WHAT TO PRODUCE: Apart from the pictures, every entry below must be given again exactly.
··········
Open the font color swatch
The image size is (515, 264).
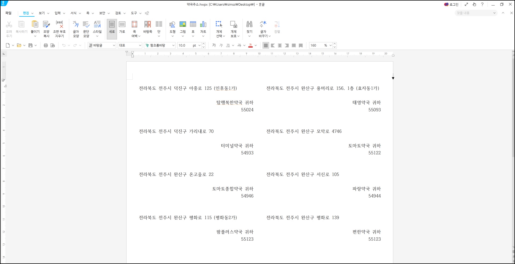coord(251,45)
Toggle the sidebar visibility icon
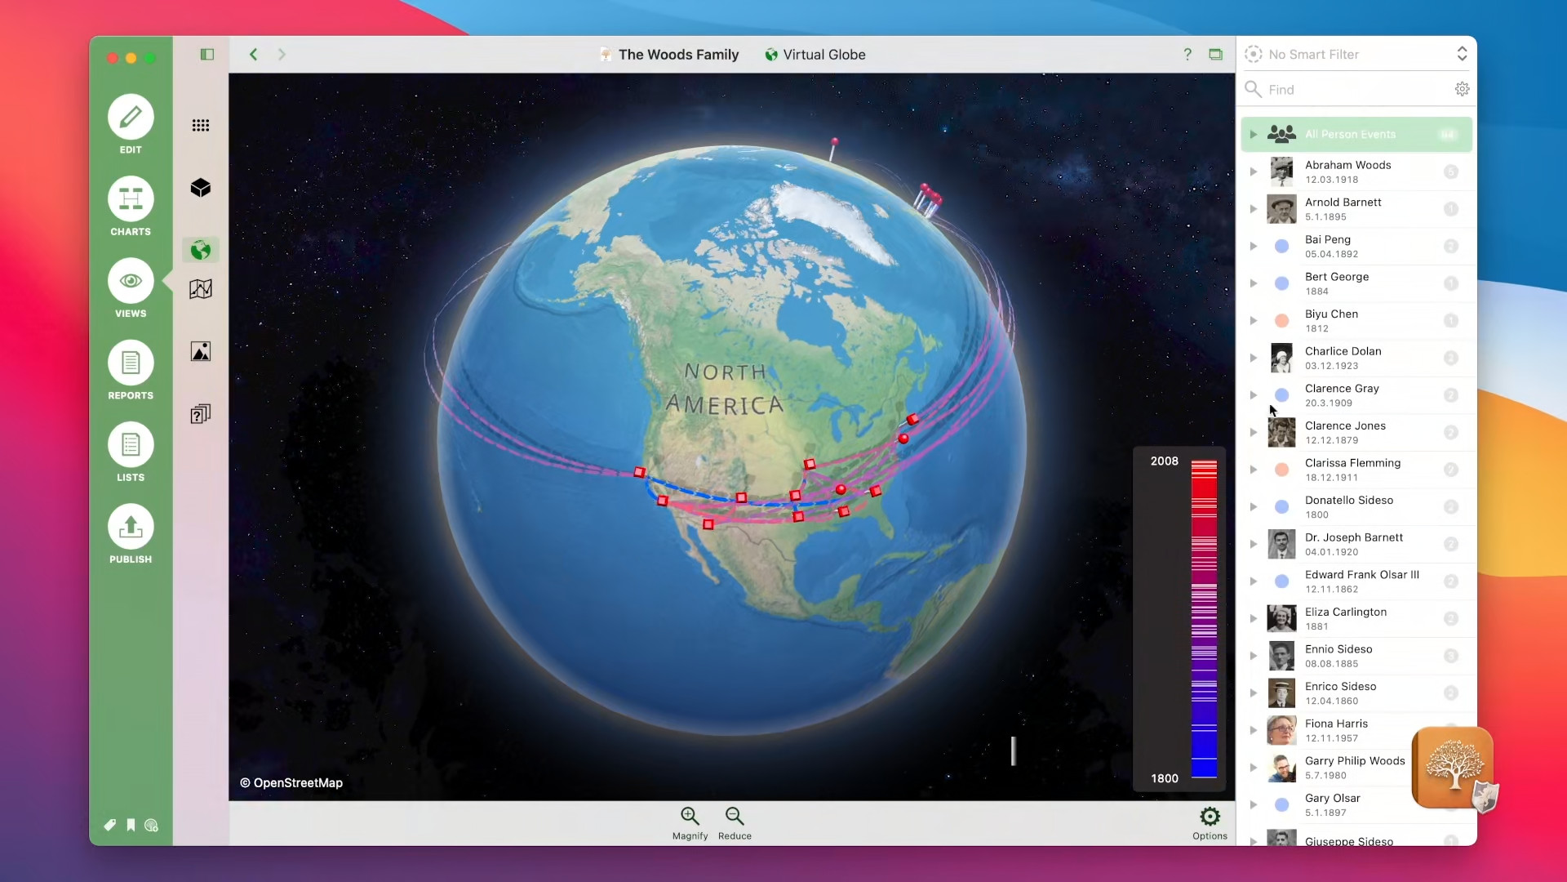This screenshot has height=882, width=1567. point(206,54)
··········
ANSWER SECTION:
Open the font color swatch
The image size is (515, 264).
coord(251,45)
Toggle the sidebar visibility icon
This screenshot has height=882, width=1567. point(206,54)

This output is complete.